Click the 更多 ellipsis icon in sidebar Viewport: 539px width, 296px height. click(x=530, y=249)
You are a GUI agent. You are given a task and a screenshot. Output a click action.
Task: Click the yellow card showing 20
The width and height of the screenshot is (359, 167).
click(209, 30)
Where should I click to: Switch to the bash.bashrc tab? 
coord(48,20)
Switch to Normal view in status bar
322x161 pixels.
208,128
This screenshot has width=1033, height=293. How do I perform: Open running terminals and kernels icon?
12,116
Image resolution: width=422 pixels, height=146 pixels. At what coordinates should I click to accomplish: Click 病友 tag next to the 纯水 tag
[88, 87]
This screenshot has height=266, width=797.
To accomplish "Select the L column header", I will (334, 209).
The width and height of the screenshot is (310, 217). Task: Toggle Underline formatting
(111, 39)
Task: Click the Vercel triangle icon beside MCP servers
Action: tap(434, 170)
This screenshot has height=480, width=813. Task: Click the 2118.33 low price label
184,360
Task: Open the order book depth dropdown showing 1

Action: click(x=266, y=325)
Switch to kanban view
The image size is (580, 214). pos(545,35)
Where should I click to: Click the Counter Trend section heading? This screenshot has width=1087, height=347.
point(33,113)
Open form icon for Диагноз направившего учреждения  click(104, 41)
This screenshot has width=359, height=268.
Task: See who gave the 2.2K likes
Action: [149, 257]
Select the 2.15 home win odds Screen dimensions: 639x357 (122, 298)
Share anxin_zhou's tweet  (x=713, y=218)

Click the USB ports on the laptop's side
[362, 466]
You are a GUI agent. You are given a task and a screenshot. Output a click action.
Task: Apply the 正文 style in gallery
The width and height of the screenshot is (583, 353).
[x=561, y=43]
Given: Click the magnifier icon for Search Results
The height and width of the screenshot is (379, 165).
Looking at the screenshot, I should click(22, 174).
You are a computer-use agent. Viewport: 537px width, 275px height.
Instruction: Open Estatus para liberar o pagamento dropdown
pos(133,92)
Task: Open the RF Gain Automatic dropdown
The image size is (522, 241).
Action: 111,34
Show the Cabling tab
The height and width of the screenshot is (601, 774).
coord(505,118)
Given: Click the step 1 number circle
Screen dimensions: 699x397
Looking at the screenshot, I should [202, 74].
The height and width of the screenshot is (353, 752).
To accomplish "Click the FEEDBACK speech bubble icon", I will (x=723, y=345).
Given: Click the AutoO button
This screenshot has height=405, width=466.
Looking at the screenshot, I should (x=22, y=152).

::::::

WHAT THE TASK REQUIRES:
After reading through the material, print all of it again exactly.

SOLUTION FOR THIS PROBLEM:
Click the 更多 ellipsis icon in sidebar Viewport: 539px width, 296px height. click(x=530, y=249)
You are a GUI agent. You are given a task and a screenshot. Output a click action.
Task: Click the yellow card showing 20
The width and height of the screenshot is (359, 167).
click(209, 30)
Where should I click to: Switch to the bash.bashrc tab? 
coord(48,20)
Switch to Normal view in status bar
322x161 pixels.
208,128
This screenshot has width=1033, height=293. How do I perform: Open running terminals and kernels icon?
12,116
Image resolution: width=422 pixels, height=146 pixels. At what coordinates should I click to accomplish: Click 病友 tag next to the 纯水 tag
[88, 87]
This screenshot has height=266, width=797.
To accomplish "Select the L column header", I will (334, 209).
The width and height of the screenshot is (310, 217). Task: Toggle Underline formatting
(111, 39)
Task: Click the Vercel triangle icon beside MCP servers
Action: tap(434, 170)
This screenshot has height=480, width=813. Task: Click the 2118.33 low price label
184,360
Task: Open the order book depth dropdown showing 1

Action: click(x=266, y=325)
Switch to kanban view
The image size is (580, 214). pos(545,35)
Where should I click to: Click the Counter Trend section heading? This screenshot has width=1087, height=347.
point(33,113)
Open form icon for Диагноз направившего учреждения  click(104, 41)
This screenshot has width=359, height=268.
Task: See who gave the 2.2K likes
Action: [149, 257]
Select the 2.15 home win odds Screen dimensions: 639x357 (122, 298)
Share anxin_zhou's tweet  (x=713, y=218)

Click the USB ports on the laptop's side
[362, 466]
You are a GUI agent. You are given a task and a screenshot. Output a click action.
Task: Apply the 正文 style in gallery
The width and height of the screenshot is (583, 353).
[x=561, y=43]
Given: Click the magnifier icon for Search Results
The height and width of the screenshot is (379, 165).
Looking at the screenshot, I should click(22, 174).
You are a computer-use agent. Viewport: 537px width, 275px height.
Instruction: Open Estatus para liberar o pagamento dropdown
pos(133,92)
Task: Open the RF Gain Automatic dropdown
The image size is (522, 241).
Action: 111,34
Show the Cabling tab
The height and width of the screenshot is (601, 774).
coord(505,118)
Given: Click the step 1 number circle
Screen dimensions: 699x397
Looking at the screenshot, I should [202, 74].
The height and width of the screenshot is (353, 752).
To accomplish "Click the FEEDBACK speech bubble icon", I will (x=723, y=345).
Given: Click the AutoO button
This screenshot has height=405, width=466.
Looking at the screenshot, I should (x=22, y=152).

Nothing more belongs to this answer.